Si es verdad que sucede esto, quizás tendrías que valorar hasta qué punto es lógico que la niña se vaya con él (si no va a estar con él).
lo siento armando,pero no se komo kieres k escriba,no se hacerlo de otra manera...........referente a mi pekeña es la lucha k llevo,yo denuncie a mi pareja por malos tratos y la ley me oblig al derecho de visitas,kuando me niego a ese derecho me denuncian y me mandan a la guardia civil.realmente a el le importa muy poko la pekeña ,pero kien tira de ella es la abuela paterna,y yo lo entiendo ella la kiere es su abuela y la kuida,kosa k el papa y su nueva kompañera no estan capacitados.la verdad no se komo solucionar este tema yo tampoko kiero k se la lleven....y lo de su hermanita es una pena pero yo se k nunka seran hermanas de verdad,no por k ellas no kieran sino komo se esta llevando el tema,muchas gracias por kontestar.un saludo
Es que estas cosas son muy complicadas... lo siento mucho por tu hija, aunque mira, si gana una abuela que la quiere y la cuida, eso que se lleva...

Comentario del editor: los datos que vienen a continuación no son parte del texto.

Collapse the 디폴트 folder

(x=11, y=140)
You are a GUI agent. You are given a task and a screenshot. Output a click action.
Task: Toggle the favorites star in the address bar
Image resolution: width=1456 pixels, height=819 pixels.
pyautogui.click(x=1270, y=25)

Sobre el cómo escribir, me refiero a poner "no se cómo quieres que escriba" en vez de "no se komo kieres k escriba"... es más cómodo para la vista de los que leemos.
Un saludo y ojalá tu hija sepa valorar quien le quiere de verdad y quién no le quiere tanto, para que no se lleve disgustos en este sentido.

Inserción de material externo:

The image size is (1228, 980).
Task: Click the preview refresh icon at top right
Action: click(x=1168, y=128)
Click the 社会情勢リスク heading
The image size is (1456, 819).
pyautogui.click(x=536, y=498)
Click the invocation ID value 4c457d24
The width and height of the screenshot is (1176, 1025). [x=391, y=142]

muchas gracias armado.ella es muy inteligente y ya sabe quien la quiere.pronto cumplira los 6 años y ya la ley no la puede obligar si ella no kiere.lo siento por su hermanita la criatura no tiee kulpa de nada,pero bueo las kosas son asi.un abrazo
interesante
Uff, llego un poco tarde, pero es que me encanta este post. Yo fui niña con muchos celos cuando llegó mi hermano a mis tiernos tres añitos. Durante el embarazo de Marta siempre estuve muy pendiente de Sara. Cuando nació la peque, la mayor tenía dos años y dos semanas. Se quedó a dormir con los abuelos las dos noches de hospital, pero desde que llegamos a casa con el bebé estuvimos las 3 juntas todo el rato. Le dejé tocar, coger, ayudarme a dar el bibe, a ponerle crema en el culete... todo lo que una nena de dos añitos recién cumplidos podía buenamente hacer. Jamás le dije que lo hacíamos juntas porque ella era mayor. A mi me da rabia esa frase. Pero un buen día, mejor dicho, una buena noche, cuando ya le habíamos quitado el pañal por el día, me montó un pollo porque no quería que le puesiera el pañal para ir a dormir. 'Soy mayoooor, no querooooo!!'. Y me dejó flipada.

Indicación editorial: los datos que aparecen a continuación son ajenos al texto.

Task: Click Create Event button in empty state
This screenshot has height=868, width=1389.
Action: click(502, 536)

No sé si se hizo mayor con la llegada de su hermana. Yo la seguía viendo bebé... si casi no tenia pelo y usaba chupete!!! Pero cambió. Y empezó a ser como es ahora en muchas facetas de su vida. Como muy responsable y detallista. Cuando me pongo tonta mirándolas dormir, le doy las gracias a Sara por lo que me ayudó en aquellos primeros meses... la hora de ir a dormir era un show: Marta en brazos tomándose el bibe, Sara en su sillita pegada a mis piernas con un cuento de Teo en las manos... 'yo te espero mami'... esperando pacientemente a que nos pudiéramos meter las dos en su cama para contar el cuento. Y así, mil cosas... Eran momentos mágicos de mi bebé mayorzota.
A mi me paso mas o menos lo mismo! Mi marido trabaja 7 dias en el campo (y 7 dias de descanso en la ciudad), asique desde muy chiquita mi 2da hija estuve sola con los 2. Me ponia nerviosa de solo pensar a la noche como haria, porque mi hijo mayor (2 años y algo en ese entonces) siempre se dormia conmigo abrazandolo. Y la bebe con la teta. Pensaba que iba a ser un sufrimiento, los dos solicitandome, pero fue mi hijo el que supo esperar sin pedir nada a cambio. Tuvo los celos normales que puede tener cualquier ser humano con cualquier cosa. Pero, siempre me sorprende, que es tan dulce, tan considerado con su hermanita. Y me sorprende porque yo tambien "sufri" los celos. Y lo digo asi, porque muchos de los "ataques de celos" que tenia, eran generados por mis padres. Reviviendo mi historia, me pude dar cuenta de que los hermanos se podian querer, siempre y cuando los padres no influyeramos tanto.